**YOUR OBJECTIVE:**
Copy the records below word for word, leaving out the pictures.
--- start DATA LINES ---
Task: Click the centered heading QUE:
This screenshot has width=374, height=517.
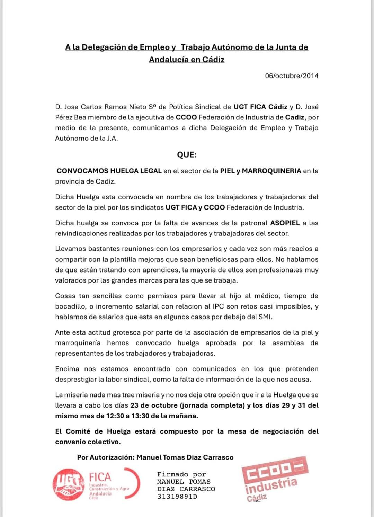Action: click(x=187, y=155)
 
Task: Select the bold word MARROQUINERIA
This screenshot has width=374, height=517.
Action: click(x=271, y=171)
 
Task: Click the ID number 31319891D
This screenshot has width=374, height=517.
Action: click(x=177, y=497)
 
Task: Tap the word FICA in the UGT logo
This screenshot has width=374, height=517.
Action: click(x=100, y=477)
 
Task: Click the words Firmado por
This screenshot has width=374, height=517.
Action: click(x=181, y=474)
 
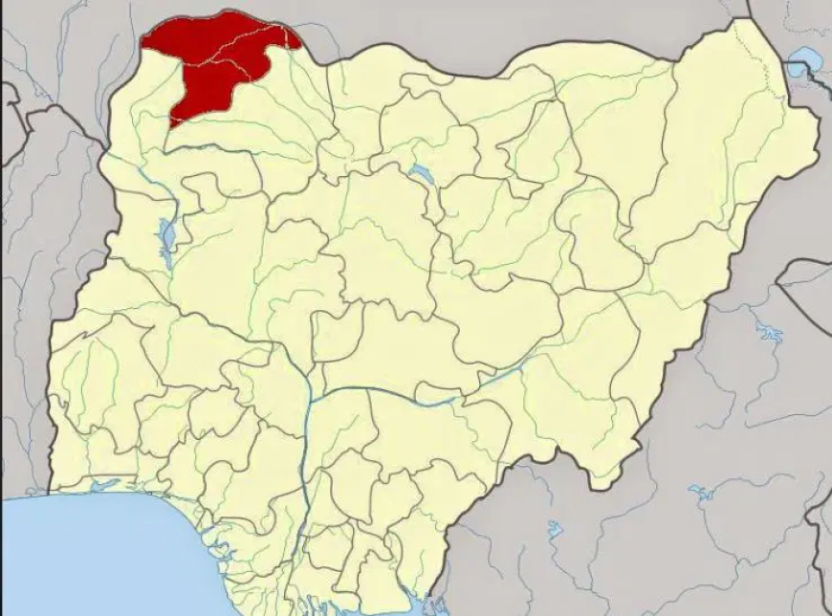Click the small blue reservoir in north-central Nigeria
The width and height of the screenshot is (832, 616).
pyautogui.click(x=422, y=173)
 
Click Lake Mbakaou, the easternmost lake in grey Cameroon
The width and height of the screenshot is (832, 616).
pyautogui.click(x=701, y=494)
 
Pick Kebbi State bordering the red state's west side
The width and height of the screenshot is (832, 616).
pyautogui.click(x=143, y=163)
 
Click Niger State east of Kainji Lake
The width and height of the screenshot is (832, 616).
pyautogui.click(x=249, y=277)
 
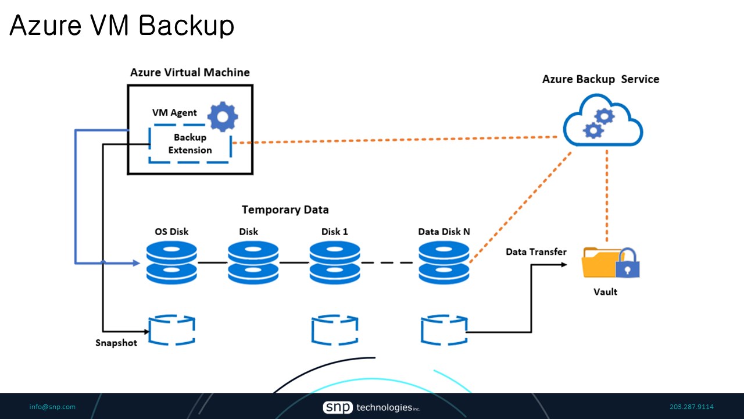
--- end DATA LINES ---
**SOLUTION TO THIS EXERCISE:**
Task: Click the centered heading QUE:
This screenshot has width=374, height=517.
Action: click(x=187, y=155)
 
Task: Select the bold word MARROQUINERIA
This screenshot has width=374, height=517.
Action: click(x=271, y=171)
 
Task: Click the ID number 31319891D
This screenshot has width=374, height=517.
Action: click(x=177, y=497)
 
Task: Tap the word FICA in the UGT logo
This screenshot has width=374, height=517.
Action: click(x=100, y=477)
 
Task: Click the words Firmado por
This screenshot has width=374, height=517.
Action: click(x=181, y=474)
 
Click the small blue reservoir in north-central Nigeria
The width and height of the screenshot is (832, 616).
pyautogui.click(x=422, y=173)
 
Click Lake Mbakaou, the easternmost lake in grey Cameroon
The width and height of the screenshot is (832, 616).
pyautogui.click(x=701, y=494)
 
Pick Kebbi State bordering the red state's west side
The width and height of the screenshot is (832, 616).
pyautogui.click(x=143, y=163)
 
Click Niger State east of Kainji Lake
The width and height of the screenshot is (832, 616).
pyautogui.click(x=249, y=277)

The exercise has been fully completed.